Start of DATASET EXTRACT
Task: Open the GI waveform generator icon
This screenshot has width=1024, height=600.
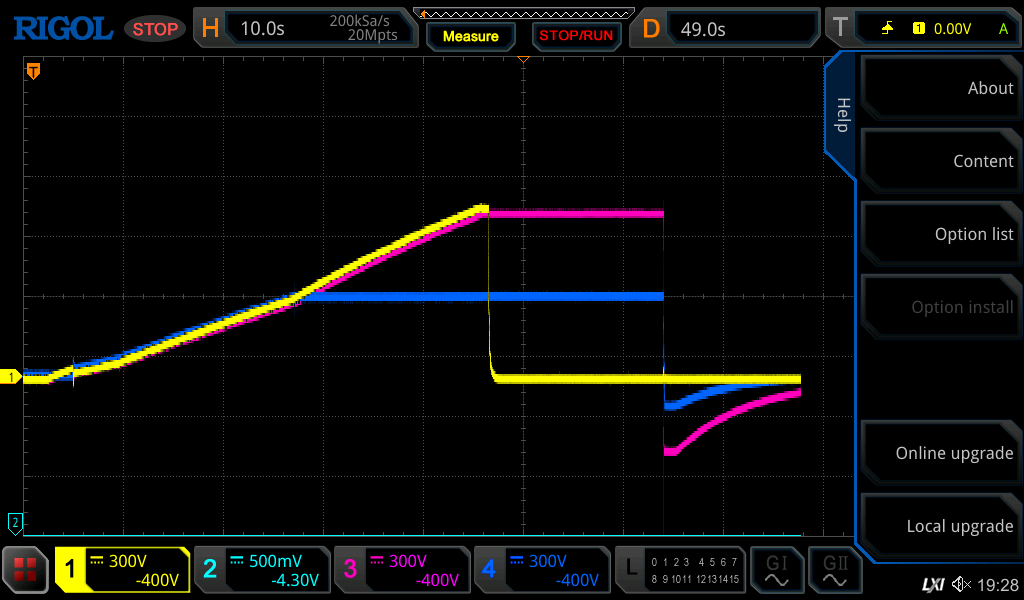Action: [x=777, y=570]
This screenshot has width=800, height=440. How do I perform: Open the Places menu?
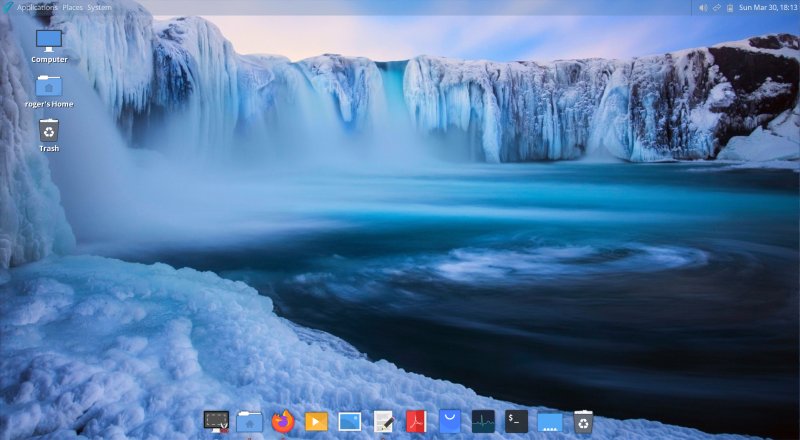coord(73,7)
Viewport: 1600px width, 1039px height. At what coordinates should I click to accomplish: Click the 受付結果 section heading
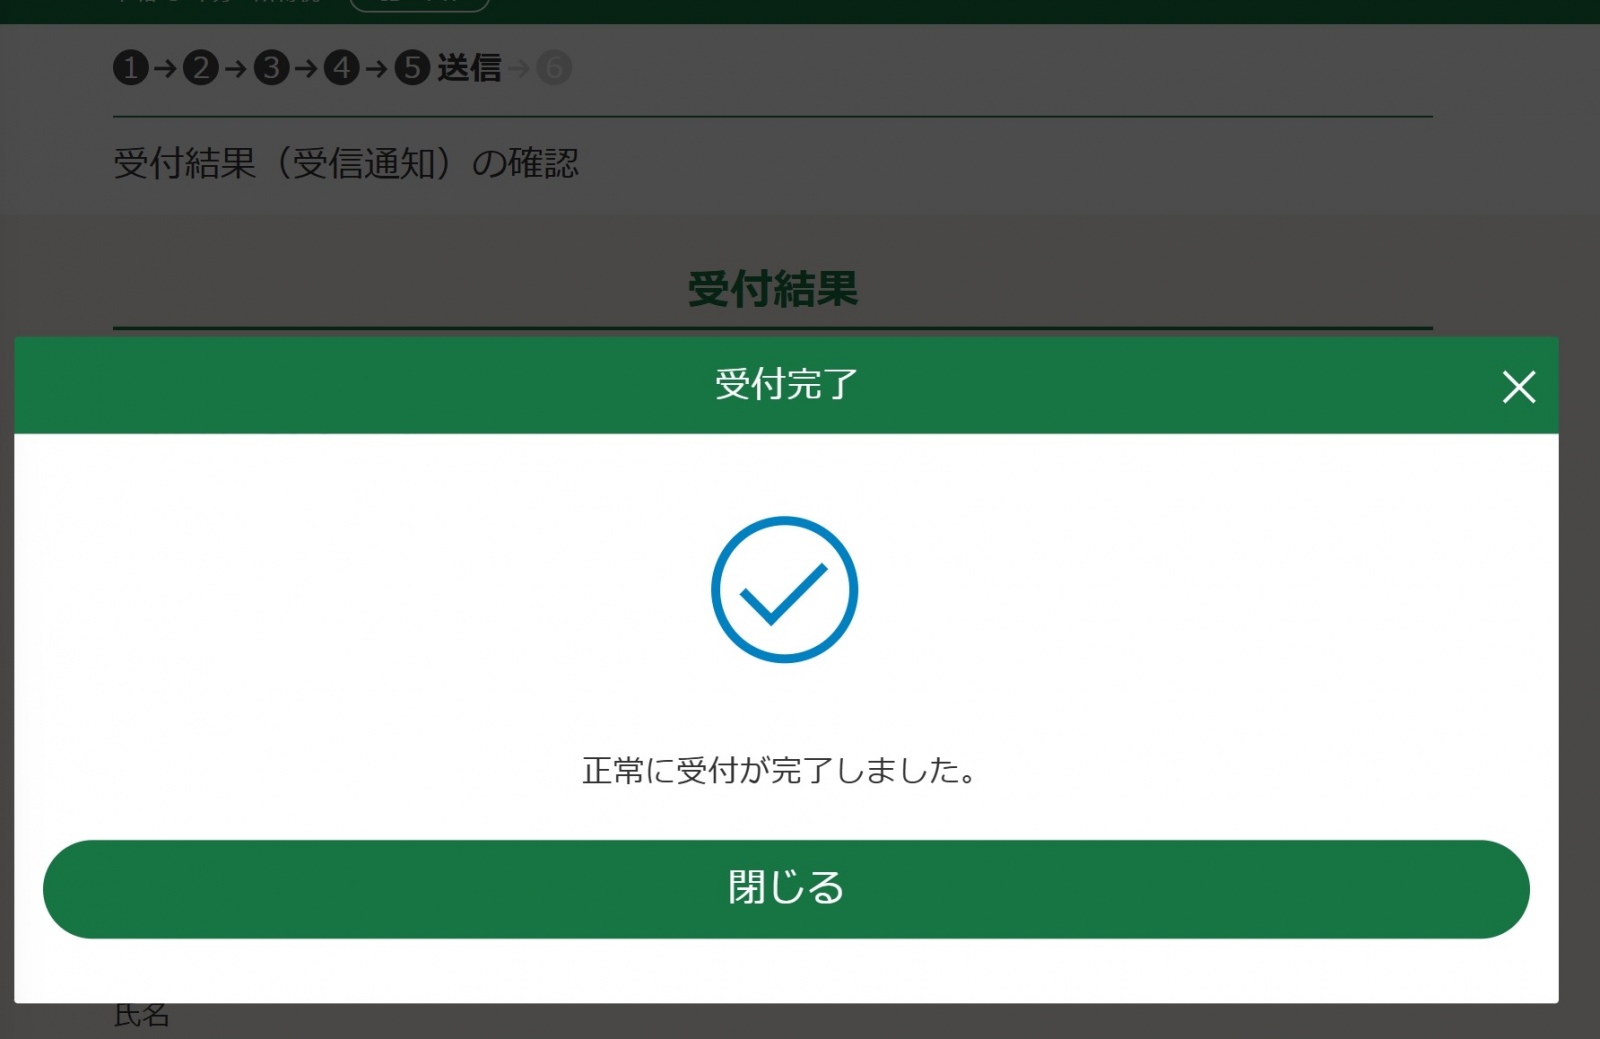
End of DATASET EXTRACT
* [ASSIGNMENT]
If pictures appear in the data, do not print them; repeat the rest exactly.

* [EXERCISE SOLUTION]
Task: Open the GI waveform generator icon
This screenshot has width=1024, height=600.
Action: [x=777, y=570]
This screenshot has width=800, height=440. How do I perform: Open the Places menu?
coord(73,7)
Viewport: 1600px width, 1039px height. At what coordinates should I click to accomplish: Click the 受付結果 section heading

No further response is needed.